BEFORE: HONORABLE BONNIE BRIGANCE LEADBETTER, President Judge, HONORABLE BERNARD L. McGINLEY, Judge, HONORABLE JAMES R. KELLEY, Senior Judge.

OPINION

JUDGE McGINLEY

Orange Stones and Firetree, Ltd. (Orange Stones) appeal from the order of the Berks County Court of Common Pleas (trial court) entered on October 7, 2008, which granted the request of the City of Reading (City) for a continuance of the hearing on its motion for a preliminary injunction.

On August 8, 2008, Orange Stones purchased a building located at 1711 Hampden Blvd. Soon thereafter, it began to move its equipment into the building and conduct business operations.

City's Enforcement Notice

On August 15, 2008, the City's Building/Fire Code Board (Board) issued an Enforcement Notice/Cease of Operation Order because Orange Stones' activities were in violation of various Sections of the City's Zoning Ordinance and the International Building Code*fn1 pertaining to changes in use or conditions of the building. According to the notice, Orange Stones was required to obtain a "zoning permit" and a new "certificate of occupancy" due to the change in ownership of the property. The Notice informed Orange Stones that it had 10 days to appeal the order.

Orange Stones' Appeal to the ZHB

On August 18, 2008, Orange Stones appealed the ruling of the Board and alleged "the property has a certificate of occupancy, and there has been no change in the occupancy classification of the building. Therefore a new certificate of occupancy is not required." Reproduced Record (R.R.) at 22. The appeal was apparently stayed and is currently pending before the ZHB. R.R. at 43.

City's Complaint and Motion for Preliminary Injunction

On September 10, 2008, the City filed a complaint and a motion for immediate preliminary injunction against Orange Stones seeking to restrain it from operating its business on its property. The City alleged that Orange Stones violated the City's zoning ordinance and failed to obtain a proper zoning permit and certificate of occupancy. See Section 110.1 Use and Occupancy of the 2006 International Building Code which provides: "[n]o building or structure shall be used or occupied, and no change in the existing classification of a building or structure or portion thereof shall be made until the building official has issued a certificate of occupancy therefore as provided herein." The City alleged that Orange Stones "ignored Plaintiff's (City) attempts to require the proper zoning permit and certificate of occupancy." Motion for Immediate Preliminary Injunction at ¶3.

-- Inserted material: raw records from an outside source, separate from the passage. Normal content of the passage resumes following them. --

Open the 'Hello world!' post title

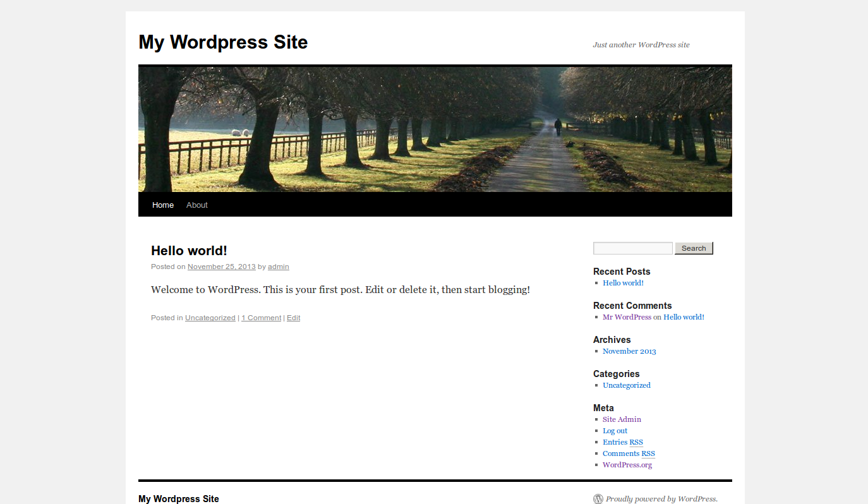(189, 251)
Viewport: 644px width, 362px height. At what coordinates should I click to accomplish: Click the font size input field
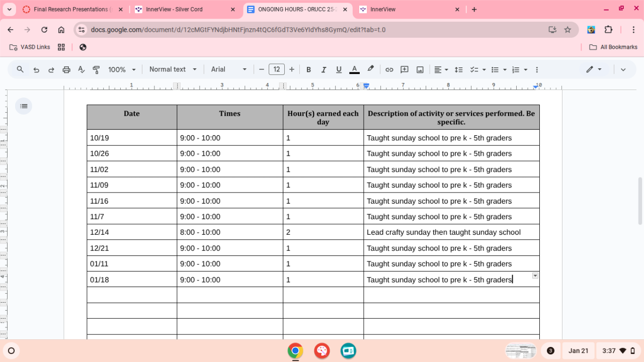click(x=276, y=69)
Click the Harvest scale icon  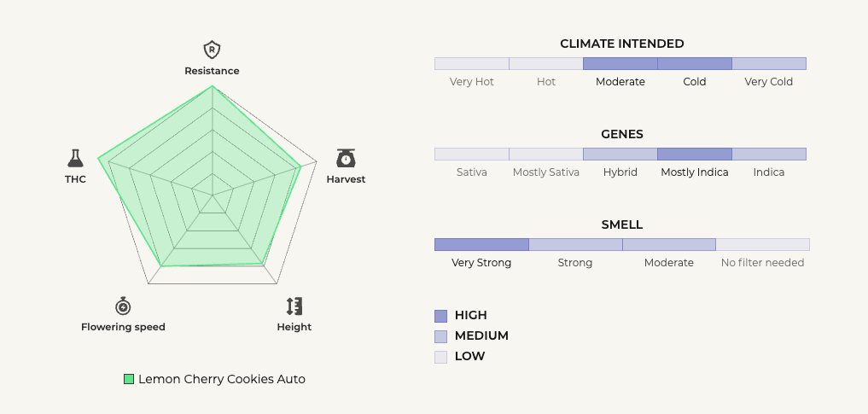click(x=346, y=158)
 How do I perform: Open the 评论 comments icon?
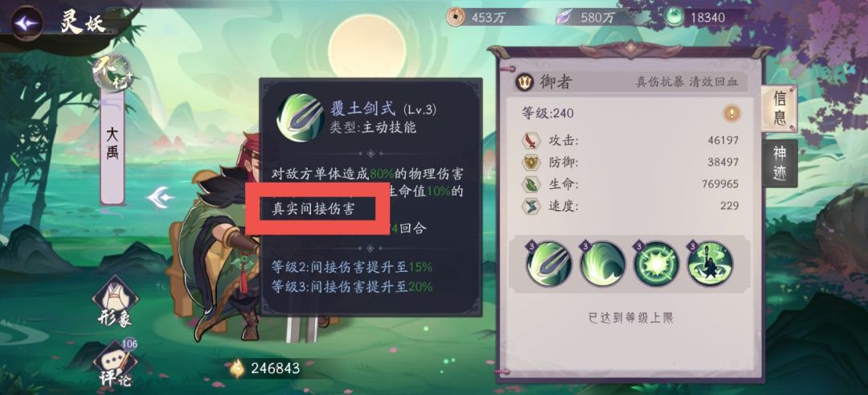pyautogui.click(x=115, y=363)
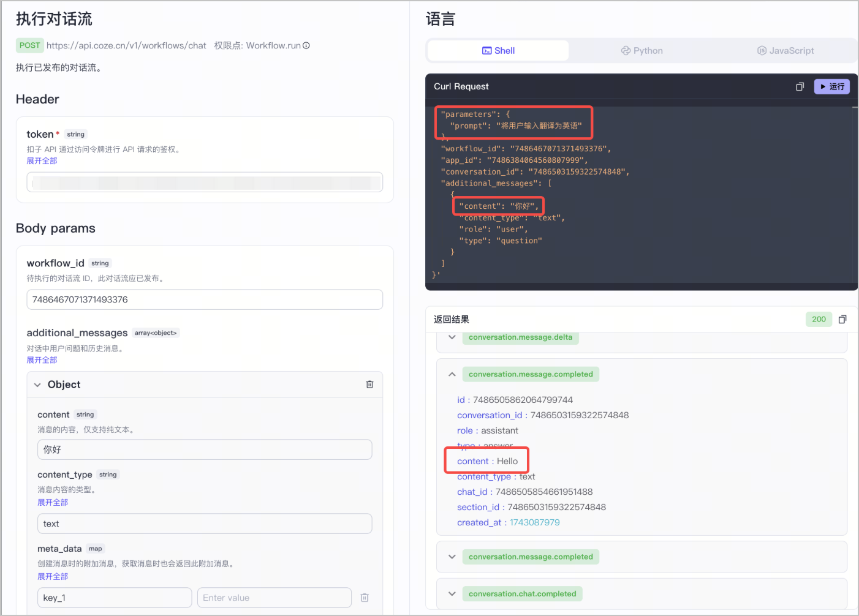Click the content field containing 你好
Image resolution: width=859 pixels, height=616 pixels.
pyautogui.click(x=205, y=449)

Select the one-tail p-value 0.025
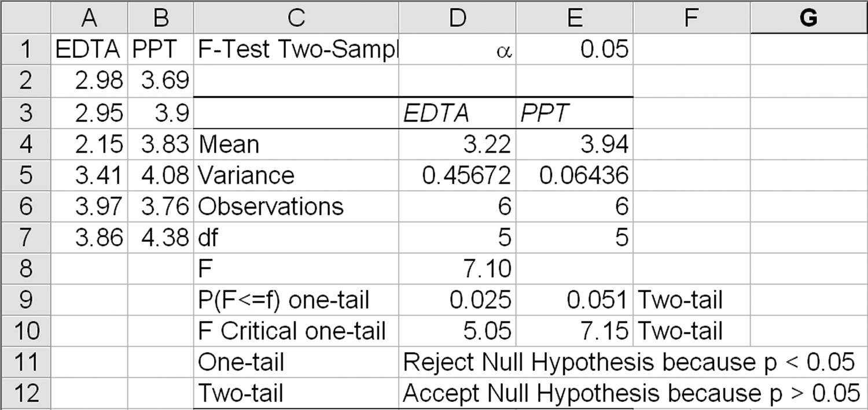coord(457,300)
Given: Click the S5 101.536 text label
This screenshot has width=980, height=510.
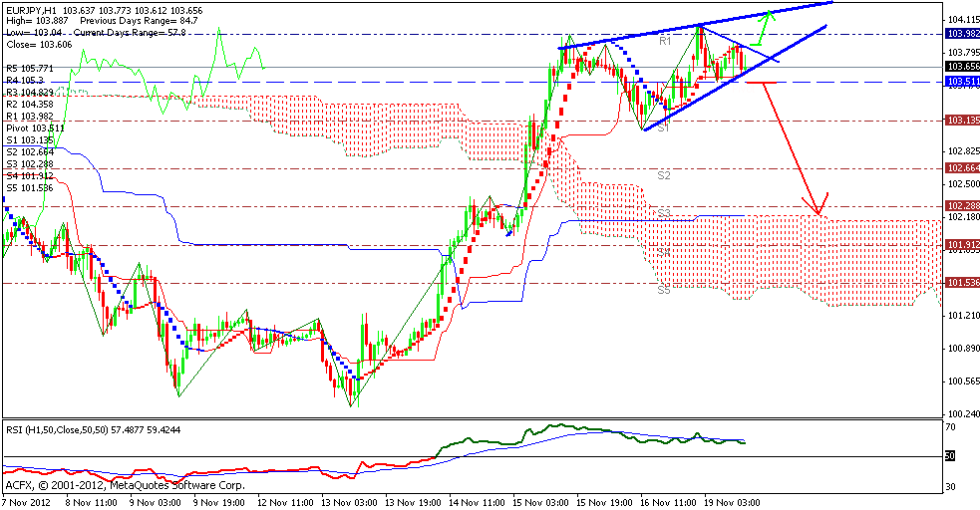Looking at the screenshot, I should pyautogui.click(x=32, y=187).
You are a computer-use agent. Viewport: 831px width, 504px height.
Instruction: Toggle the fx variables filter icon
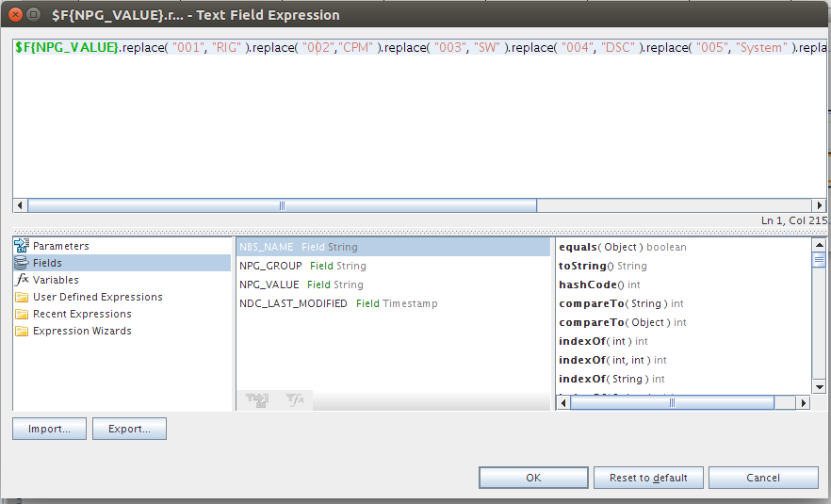point(295,400)
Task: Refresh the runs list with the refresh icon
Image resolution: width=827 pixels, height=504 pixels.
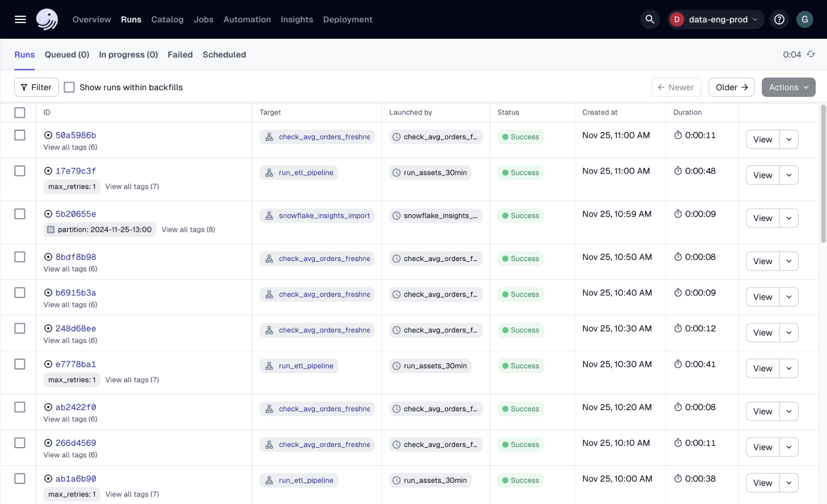Action: [x=811, y=54]
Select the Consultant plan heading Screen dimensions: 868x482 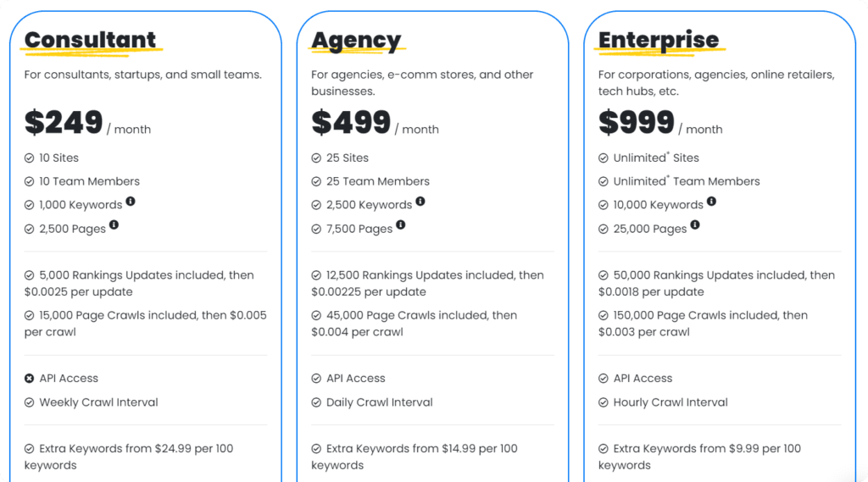(x=90, y=40)
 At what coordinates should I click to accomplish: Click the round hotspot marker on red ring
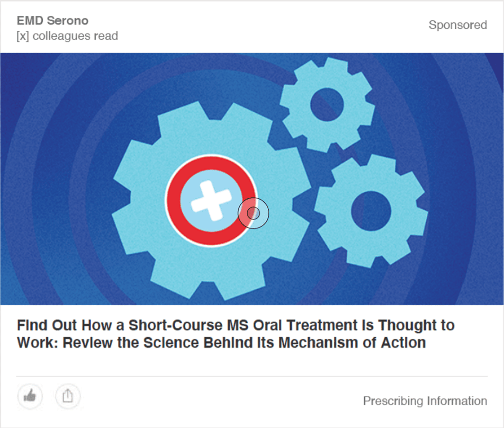pyautogui.click(x=253, y=213)
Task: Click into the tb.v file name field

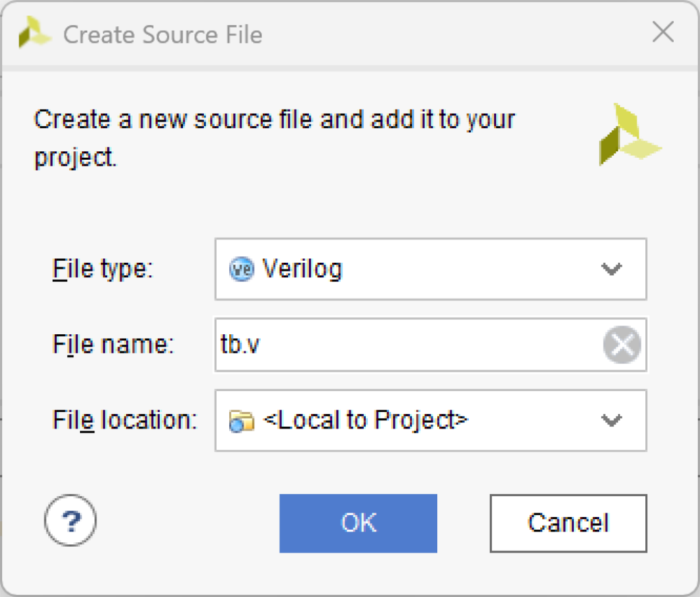Action: [x=408, y=345]
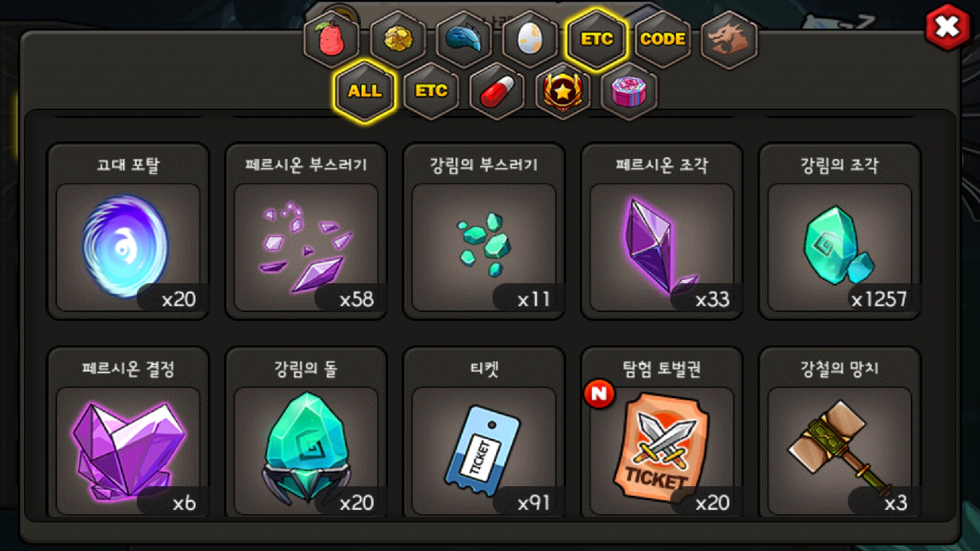Filter by pink gift box icon

pos(629,91)
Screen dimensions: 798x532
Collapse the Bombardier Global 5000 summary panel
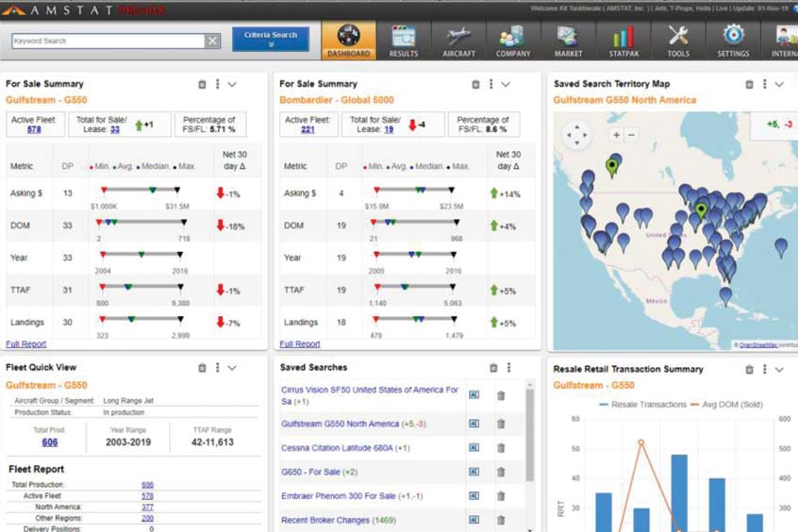506,85
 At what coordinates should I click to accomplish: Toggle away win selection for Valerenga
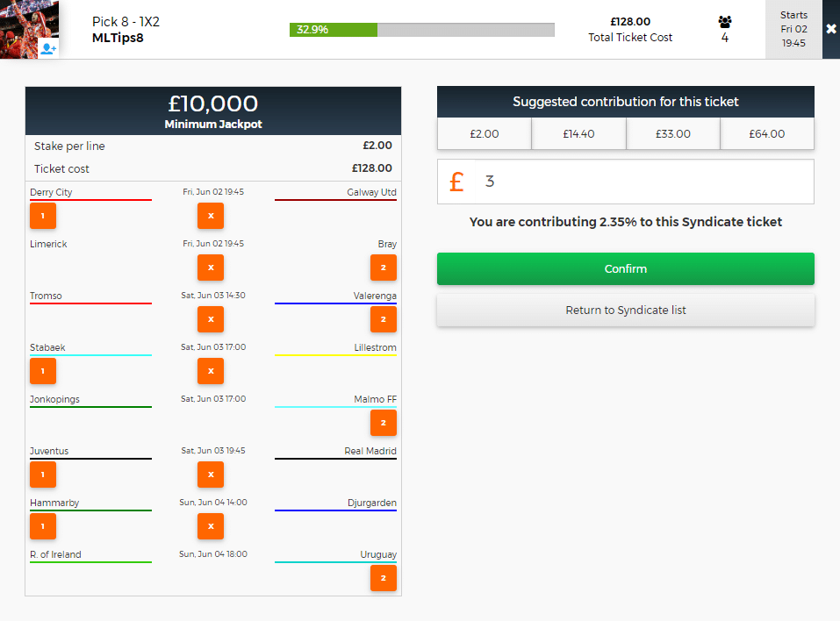pyautogui.click(x=383, y=319)
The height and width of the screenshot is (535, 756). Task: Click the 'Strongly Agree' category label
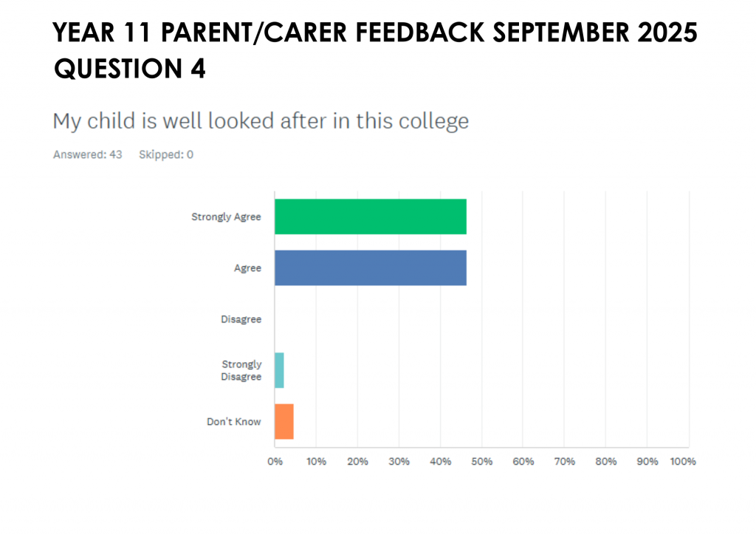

Trial Court's September 17, 2008, Temporary Injunction

The trial court scheduled a hearing. Orange Stones responded with preliminary objections. At the September 17, 2008, hearing, the City asked the trial court to enter a temporary order against Orange Stones to prohibit it from conducting any "business activity" on the premises until the hearing. The trial court heard from the City an offer of proof from three witnesses it intended to call. Specifically, the City proffered the testimony of Cynthia Sopka, the Zoning Administrator of the City of Reading. She was prepared to testify that she posted the premises with a stop work order and subsequent to that she observed business related activities being conducted. City Councilman Marmarou was prepared to testify that he was at the premises and it appeared to him that there were people on the phone, operating computers and sitting behind desks. Last, the City indicated that a "Mr. Thomas" would testify that he saw people inside the premises on the phones and at computers. Transcript of Proceedings (Tr.), September 17, 2008, at 8-9; R.R. at 139-140.

Edward Cox, the president of Orange Stones, was prepared to testify that "Orange Stones Company is not conducting any of the company's business on the property except maintenance and preparatory activity. There are employees there. They may be there on a regular basis and they are going . [to] move some things in now and then. They are not regularly conducting business activity out of that premises." Tr. at 15-16; R.R. at 141. Counsel for Orange Stones represented to the trial court that no business activity was being conducted, but conceded that the company was "getting the property ready." Tr. at 13; R.R. at 141.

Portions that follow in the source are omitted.